Tuesday, November 10, 2009

1948 in New York City (cinematically speaking that is)

Okay, it's actually 2009.  November 7, 2009 to be exact, but it felt as if I were transported back to 1948.  Why, you ask?  Well, I'll tell you.  The two films that - by large margin - hold the top spots in my list of the best films of 1948 were playing on the same day in the same city and this avid - or should I say rabid - cinephile (damn those who say the term is long out of vogue!) was able to see both films on the big screens of two Manhattan art houses.

The first was Vittorio De Sica's The Bicycle Thief, playing at Lincoln Plaza Cinema.  As the black and white print popped and hissed and stuttered a bit at times - as old 35mm prints are apt to do - the nearly sold out crowd laughed, gasped and awed at what is undoubtedly one of the greatest films ever made.  I had never seen the film on anything larger than a 40 some inch TV and it was an amazing feeling to do so.  To watch poor Antonio desperately searching for his stolen bicycle, and thus his very livelihood, was a strange melange of heartbreak and cinephiliac giddiness.  But we were just getting started.

As I boarded the D train bound for The Village and then proceeded to make my way down Sixth Ave toward Houston and in turn, Film Forum, my heart began racing a bit.  Then a bit more.  And then a bit more.  It may sound ridiculous and quite dramatic (I do have a penchant for the overdramatic at times) but I was shaking with some weird sort of uber-anticipation as I drew closer and closer to the cinema.  And there it was on the marquee - Michael Powell & Emeric Pressburger's The Red Shoes.  

Lucky for me I had bought my ticket online the night before because as I entered the cinema the glaring, somewhat obnoxious sign read 7:00 show sold out.  Shortly after this the even more obnoxious sign went up reading 9:45 show sold out.  It was great to see so much interest in The Red Shoes (as damn well there should be!) but if I hadn't already had ticket in hand I would have probably dropped to my knees right there on Houston and wept like a child.  In fact the picture below of the lovely Moira Shearer would have been my reaction if I had not already procured my golden ticket.  I did tell you I had a penchant for the overdramatic.

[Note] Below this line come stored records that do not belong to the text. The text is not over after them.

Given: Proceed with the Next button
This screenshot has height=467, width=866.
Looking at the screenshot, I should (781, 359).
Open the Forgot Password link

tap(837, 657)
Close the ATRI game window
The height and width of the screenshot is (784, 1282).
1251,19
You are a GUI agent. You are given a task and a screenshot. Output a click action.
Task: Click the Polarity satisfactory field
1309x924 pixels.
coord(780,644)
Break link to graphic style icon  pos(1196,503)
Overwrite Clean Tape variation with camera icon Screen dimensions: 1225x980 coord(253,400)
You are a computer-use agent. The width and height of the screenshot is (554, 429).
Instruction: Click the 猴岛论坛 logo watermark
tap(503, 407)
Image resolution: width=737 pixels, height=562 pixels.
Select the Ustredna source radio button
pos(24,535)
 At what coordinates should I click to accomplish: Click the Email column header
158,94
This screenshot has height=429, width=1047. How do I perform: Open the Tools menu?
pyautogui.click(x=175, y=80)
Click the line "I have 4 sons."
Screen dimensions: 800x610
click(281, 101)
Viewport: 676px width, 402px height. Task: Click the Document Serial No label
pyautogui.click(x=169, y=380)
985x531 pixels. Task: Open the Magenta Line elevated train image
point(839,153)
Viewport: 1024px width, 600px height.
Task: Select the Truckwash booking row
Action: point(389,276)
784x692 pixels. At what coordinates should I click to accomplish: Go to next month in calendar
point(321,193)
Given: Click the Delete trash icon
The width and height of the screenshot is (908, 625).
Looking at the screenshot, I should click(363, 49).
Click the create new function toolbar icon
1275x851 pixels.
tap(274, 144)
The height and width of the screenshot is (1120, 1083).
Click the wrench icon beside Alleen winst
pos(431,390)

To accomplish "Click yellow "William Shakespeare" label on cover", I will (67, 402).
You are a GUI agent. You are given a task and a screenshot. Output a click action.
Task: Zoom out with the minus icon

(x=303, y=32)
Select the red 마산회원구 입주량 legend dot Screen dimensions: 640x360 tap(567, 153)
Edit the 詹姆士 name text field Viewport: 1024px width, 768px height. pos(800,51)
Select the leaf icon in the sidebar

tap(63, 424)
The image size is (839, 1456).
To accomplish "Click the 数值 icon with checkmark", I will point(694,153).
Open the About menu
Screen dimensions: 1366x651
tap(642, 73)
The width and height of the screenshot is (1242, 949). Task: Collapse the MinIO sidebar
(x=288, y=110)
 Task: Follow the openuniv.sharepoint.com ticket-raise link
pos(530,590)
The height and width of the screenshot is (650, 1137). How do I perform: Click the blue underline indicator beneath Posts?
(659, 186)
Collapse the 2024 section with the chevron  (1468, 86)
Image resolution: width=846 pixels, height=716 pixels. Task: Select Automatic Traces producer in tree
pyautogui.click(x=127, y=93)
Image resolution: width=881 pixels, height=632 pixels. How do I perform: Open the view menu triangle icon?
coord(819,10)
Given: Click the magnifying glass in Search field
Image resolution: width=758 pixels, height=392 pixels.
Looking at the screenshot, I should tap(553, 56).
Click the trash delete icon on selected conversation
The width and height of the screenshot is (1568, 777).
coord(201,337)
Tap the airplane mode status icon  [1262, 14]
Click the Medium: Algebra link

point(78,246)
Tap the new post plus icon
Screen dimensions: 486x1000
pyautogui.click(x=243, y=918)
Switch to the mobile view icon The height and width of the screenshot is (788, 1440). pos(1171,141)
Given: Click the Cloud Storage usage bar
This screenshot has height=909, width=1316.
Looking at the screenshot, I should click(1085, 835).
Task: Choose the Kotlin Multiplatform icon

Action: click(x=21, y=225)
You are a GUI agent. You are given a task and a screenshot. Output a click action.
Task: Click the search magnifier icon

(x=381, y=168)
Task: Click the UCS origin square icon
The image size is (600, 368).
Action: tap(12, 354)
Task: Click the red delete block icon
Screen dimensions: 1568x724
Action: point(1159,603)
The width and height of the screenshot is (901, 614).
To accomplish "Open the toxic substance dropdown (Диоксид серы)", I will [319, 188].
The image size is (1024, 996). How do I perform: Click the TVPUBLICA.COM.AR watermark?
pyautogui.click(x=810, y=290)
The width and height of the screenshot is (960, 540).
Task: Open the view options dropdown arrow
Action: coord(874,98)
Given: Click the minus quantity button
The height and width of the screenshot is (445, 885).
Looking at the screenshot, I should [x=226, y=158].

So, to get back to my story of cinephiliac glory (overdramatic again), I entered the very crowded theatre - about eleven minutes prior to showtime - and took my seat in the front row.  Legs outstretched and head resting on my seatback, the lights went down and the projector motor whirred from the back of the theatre.  After a trailer for the soon-to-be-released 35mm restoration of M. Hulot's Holiday (opening at Film Forum on 11/20) The Red Shoes began and I (overdramatizing once again) was in Heaven.

Martin Scorsese called The Red Shoes, "The greatest technicolor film ever made." and I whole heartedly agree with the great filmmaker and fellow cinephile.  This was going to be the closest thing to a religious experience this semi-agnostic, ordained minister (yes, I really am) has ever had.  The vivid blues and reds and greens and yellows were mesmerizing as I stared in wonder at the glowing screen.  By the end, my legs and back (and yes, my buttocks) were aching but it mattered not for I was able to watch the effervescent, the gorgeous, the remarkable Moira Shearer dance her dance all the way to what is probably the greatest (and most tragic) finale a movie has ever had.

With cinephiliac orgasm in tow, I left Film Forum and made my way home - after a quick bite with my lovely wife Amy and her friend Molly - and dreamt of the greatest technicolor film ever made.  Fin.

1 comment:

Bill Crumlic said...

No need to apologized for gushing over greatness! Although it is no comparison to classics the JJ Abrams revival of Star Trek as an actual action-adventure film instead of a tired homage to large screen TV made me feel the same. Recently, I have had opportunity to revisit Star Trek X and gush over his amazing vision of my all time favorite group of characters and it left my seat wet. Wonderfully wet in fact. When we talk of our passion we are allowed the latitude to gush and over dramatize because to us... It is not over the top... it is love.